** PROBLEM DETAILS **
Find the line below with "The image size is (650, 377).". Print it and every line after it exactly, through the last line, leaving out the pictures.

DATA EXTRACT: Begin

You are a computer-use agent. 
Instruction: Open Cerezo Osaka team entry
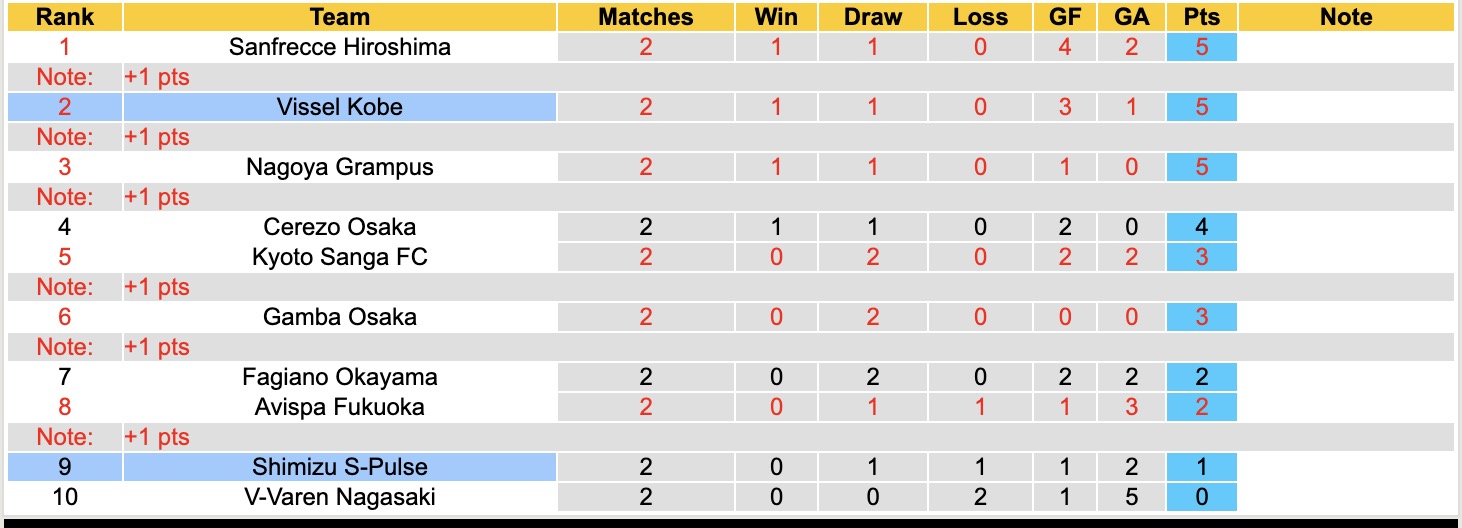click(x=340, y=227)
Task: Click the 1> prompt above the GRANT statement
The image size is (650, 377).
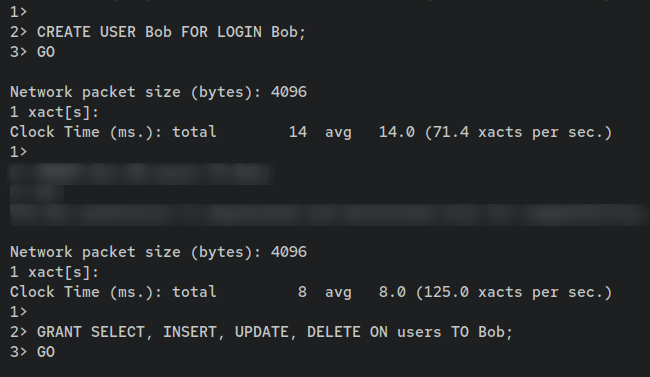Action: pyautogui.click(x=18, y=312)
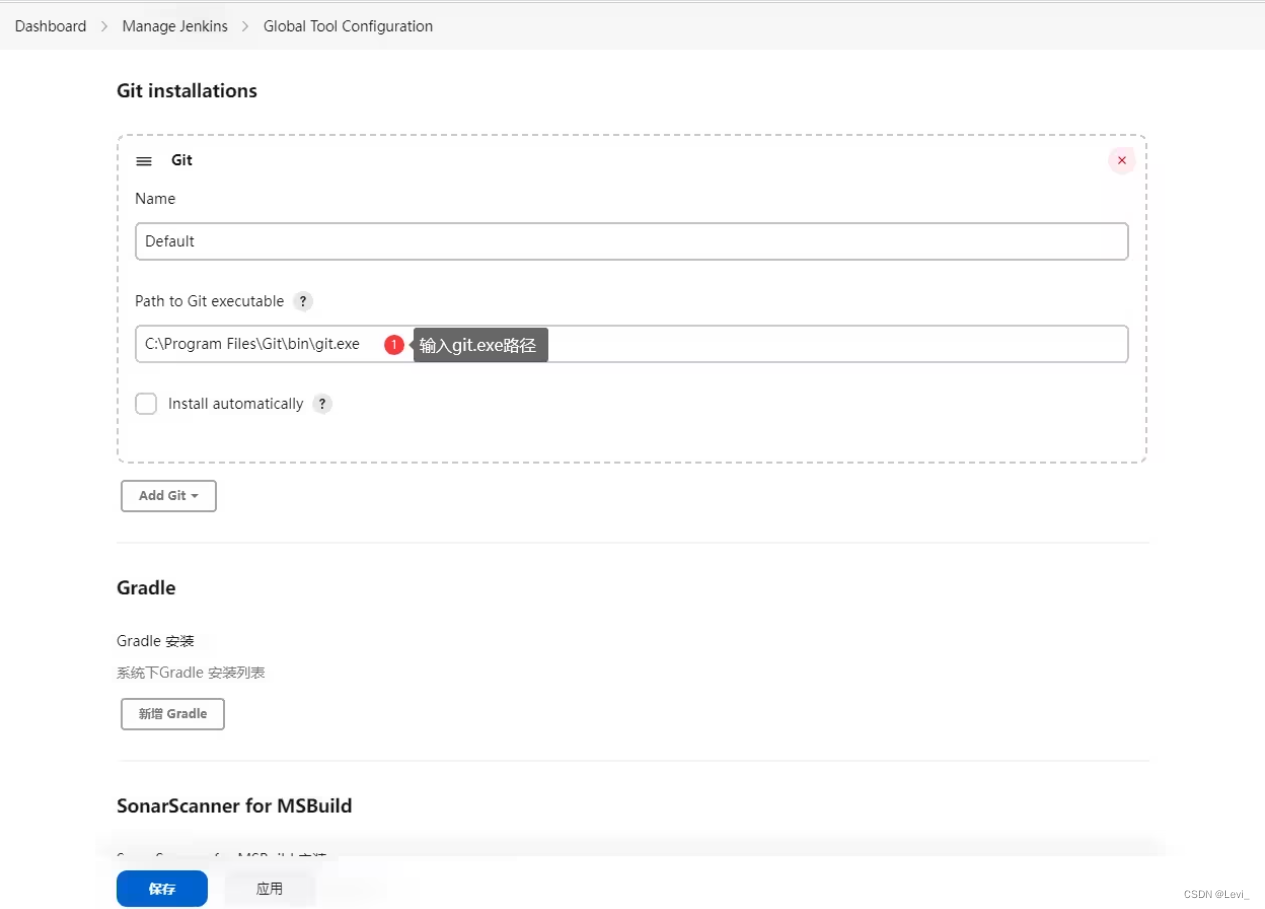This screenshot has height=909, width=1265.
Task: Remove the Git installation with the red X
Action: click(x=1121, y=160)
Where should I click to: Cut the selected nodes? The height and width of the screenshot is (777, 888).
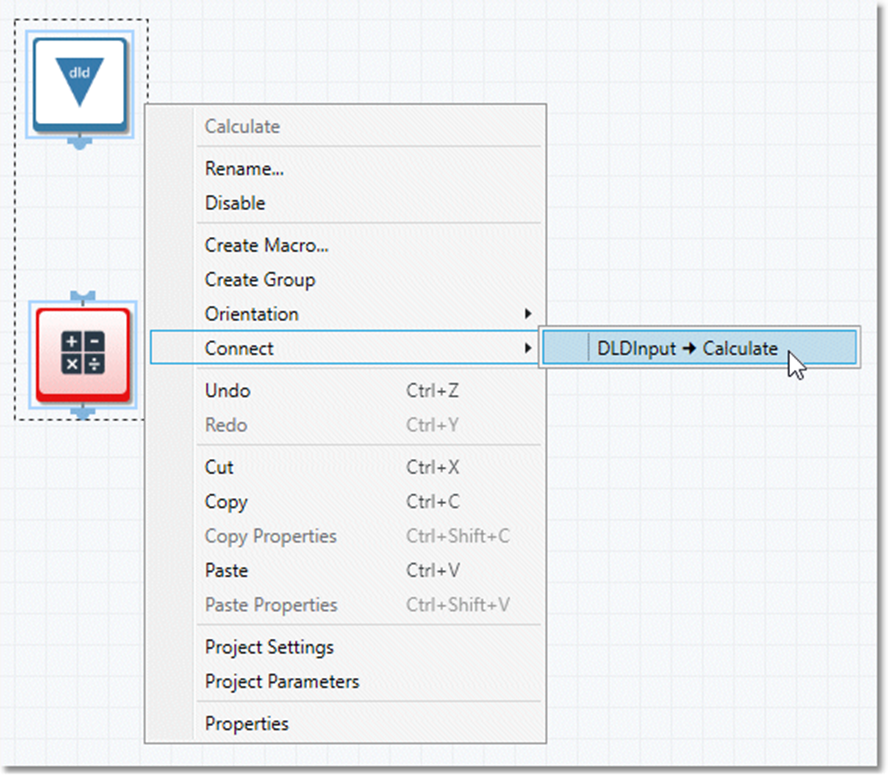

DATA EXTRACT: End

** RESPONSE **
The image size is (650, 377).
Action: pyautogui.click(x=18, y=312)
This screenshot has height=909, width=1265.
Task: Remove the Git installation with the red X
Action: click(x=1121, y=160)
Where should I click to: Cut the selected nodes? The height and width of the screenshot is (777, 888).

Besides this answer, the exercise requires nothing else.